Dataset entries
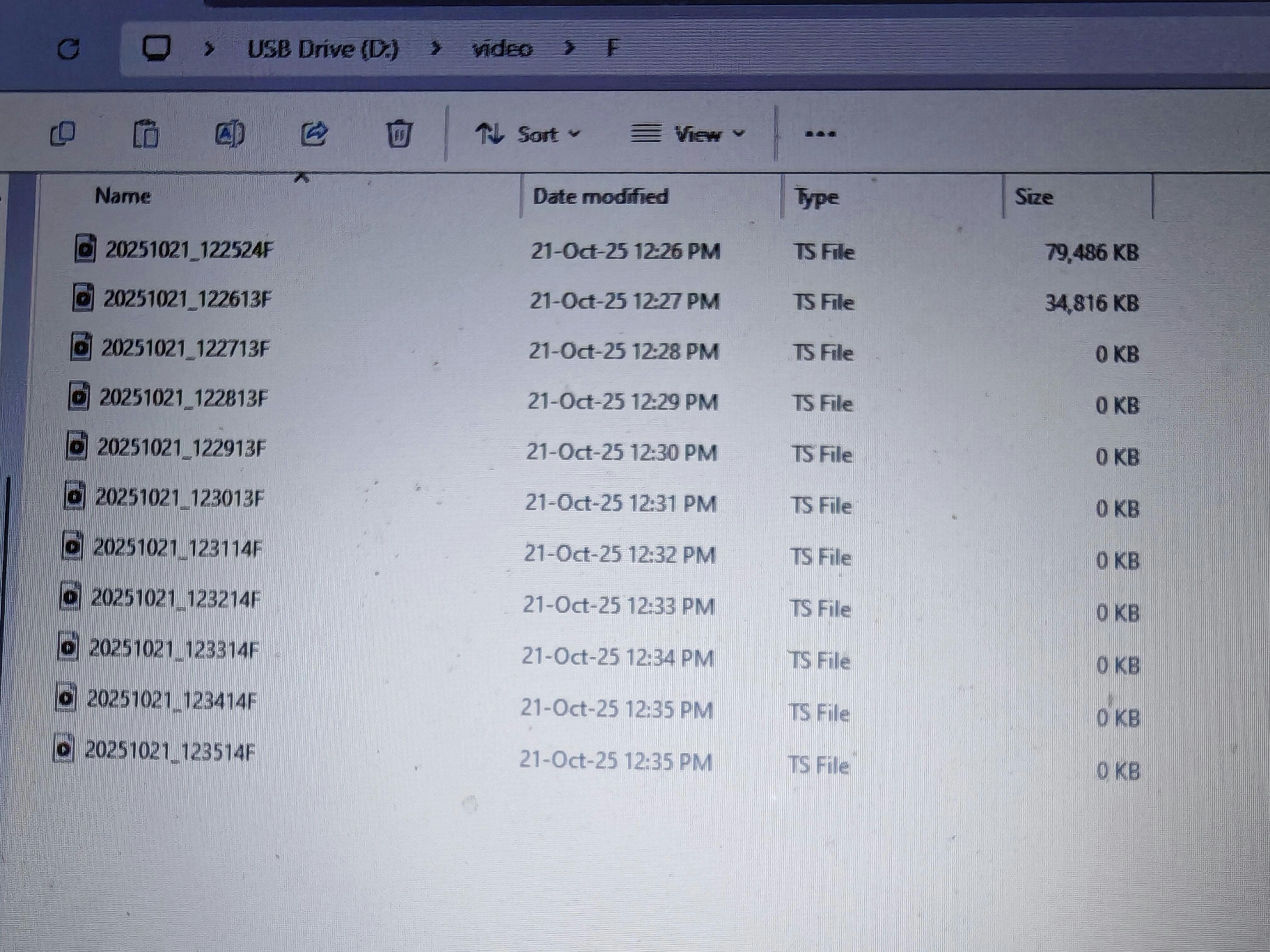This screenshot has height=952, width=1270.
Task: Go to video folder breadcrumb
Action: pyautogui.click(x=502, y=49)
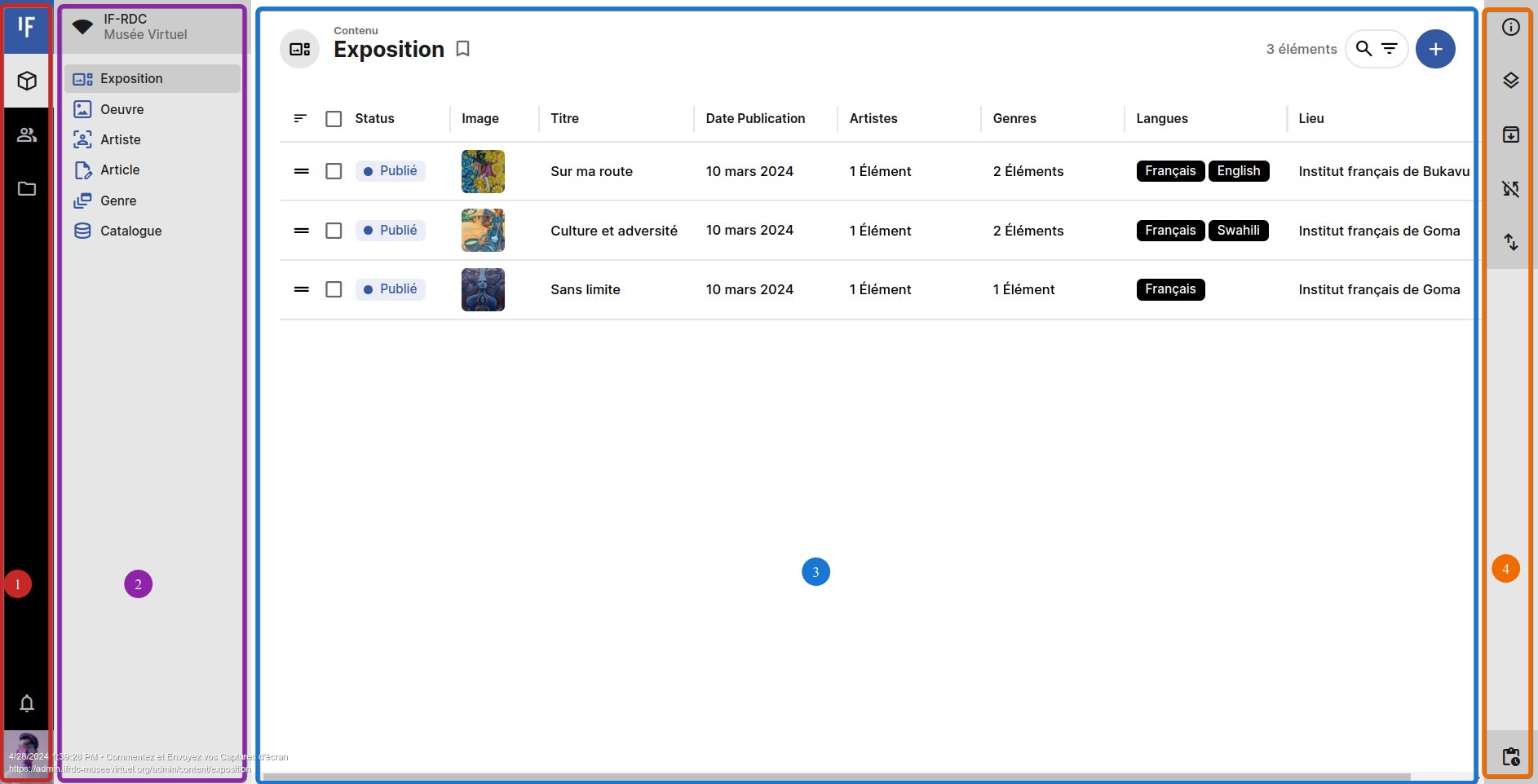Check the Sur ma route row checkbox

(334, 171)
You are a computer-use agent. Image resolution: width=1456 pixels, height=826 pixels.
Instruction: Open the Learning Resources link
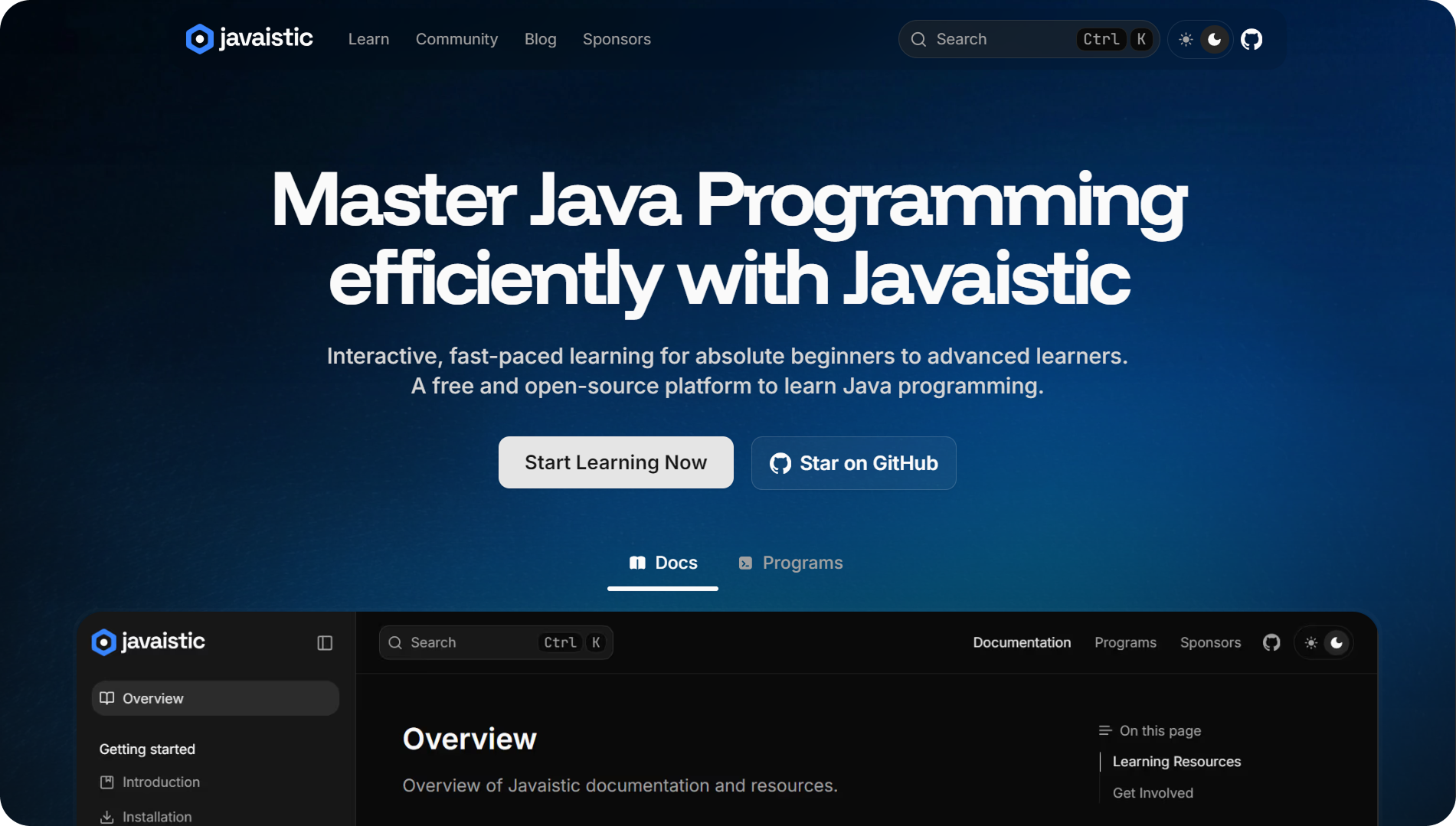tap(1176, 761)
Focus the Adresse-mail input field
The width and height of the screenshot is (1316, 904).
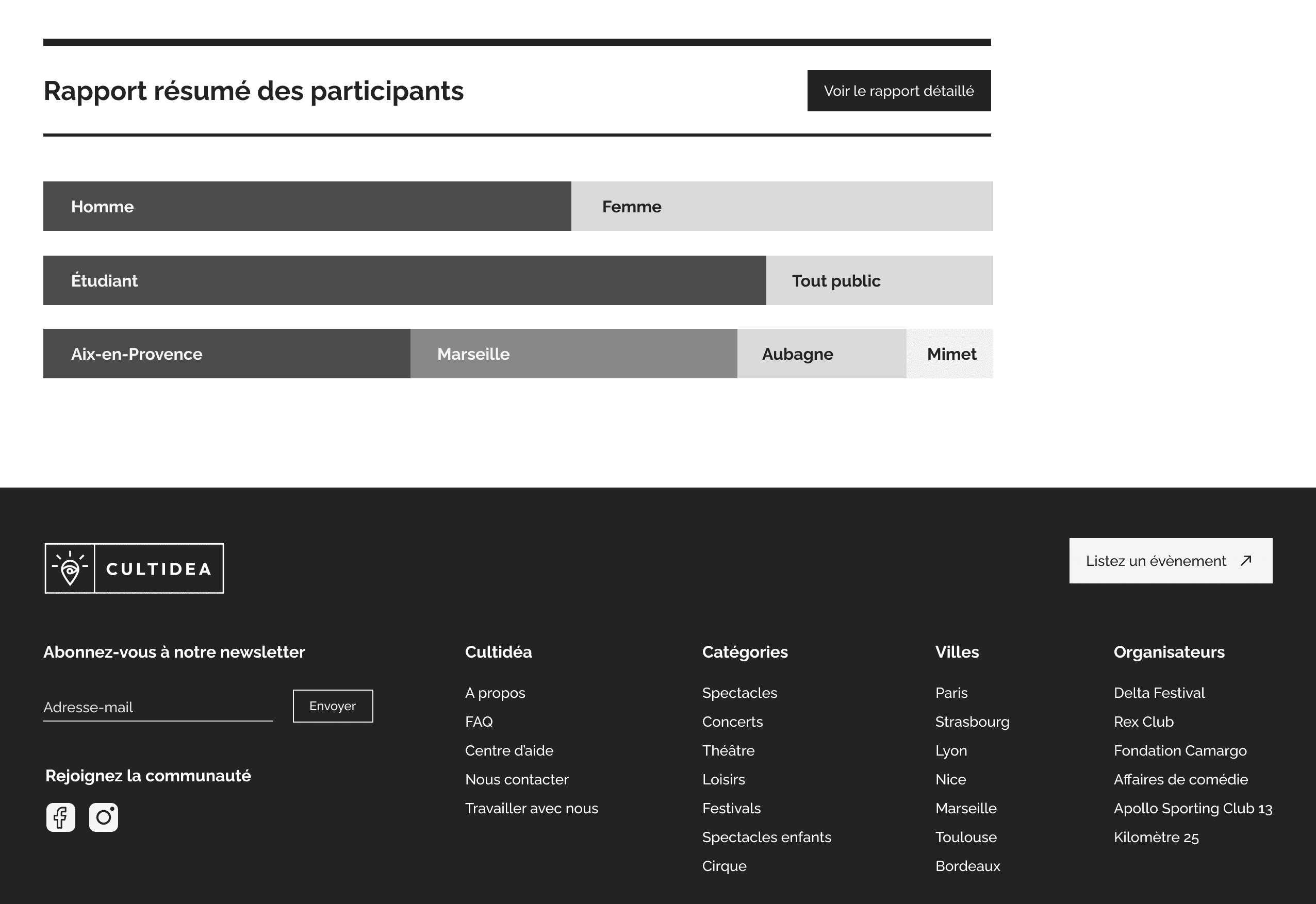[x=158, y=708]
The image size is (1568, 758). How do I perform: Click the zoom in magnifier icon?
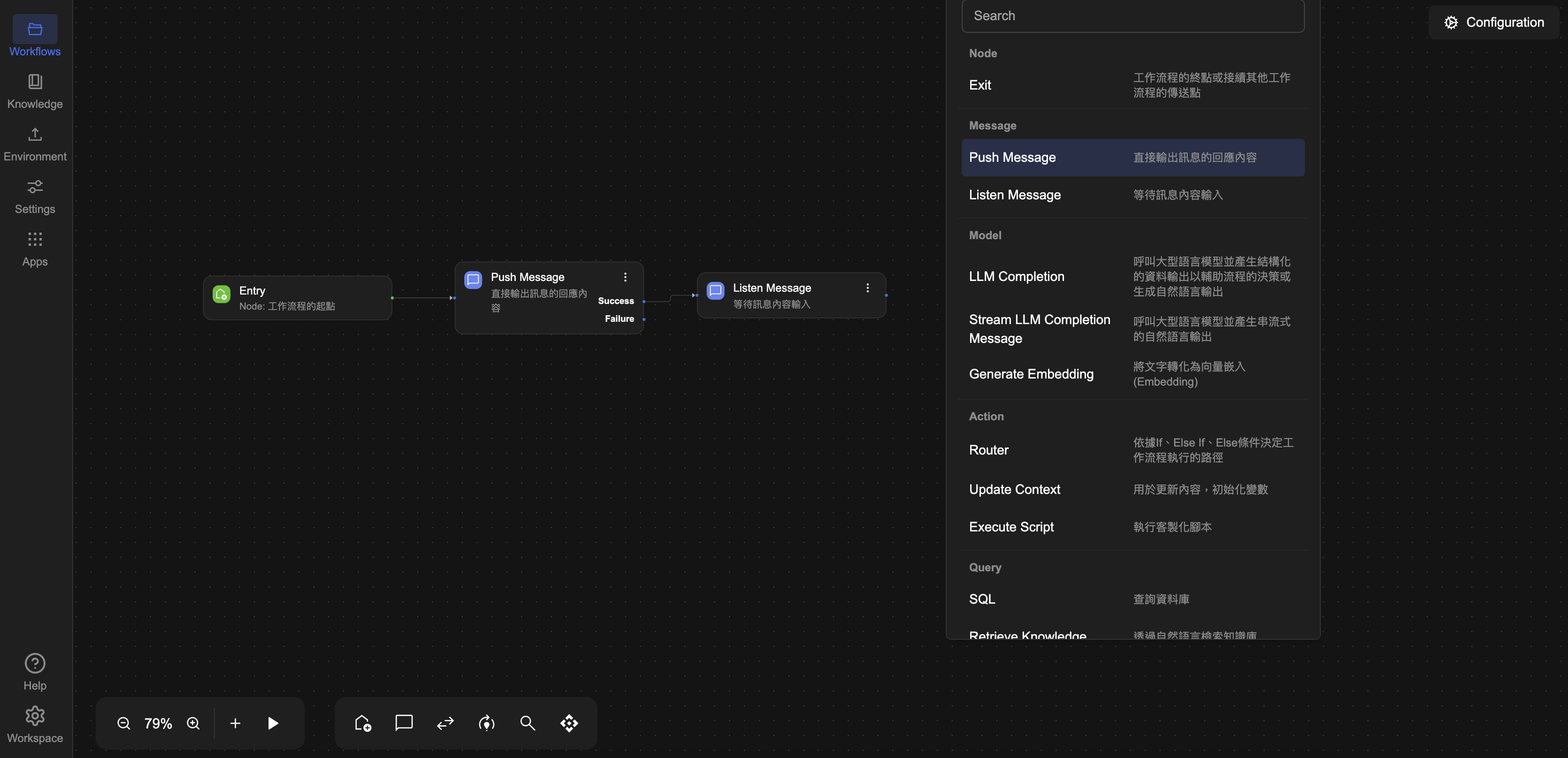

_TO DO_
Please repeat exactly the lines from the one containing "Instruction: Open the Learning Resources link" through the last line of the records, both included, and leave out the pictures.

_ANSWER FOR THE TASK_
Instruction: Open the Learning Resources link
tap(1176, 761)
Focus the Adresse-mail input field
The width and height of the screenshot is (1316, 904).
[x=158, y=708]
The image size is (1568, 758). How do I perform: Click the zoom in magnifier icon?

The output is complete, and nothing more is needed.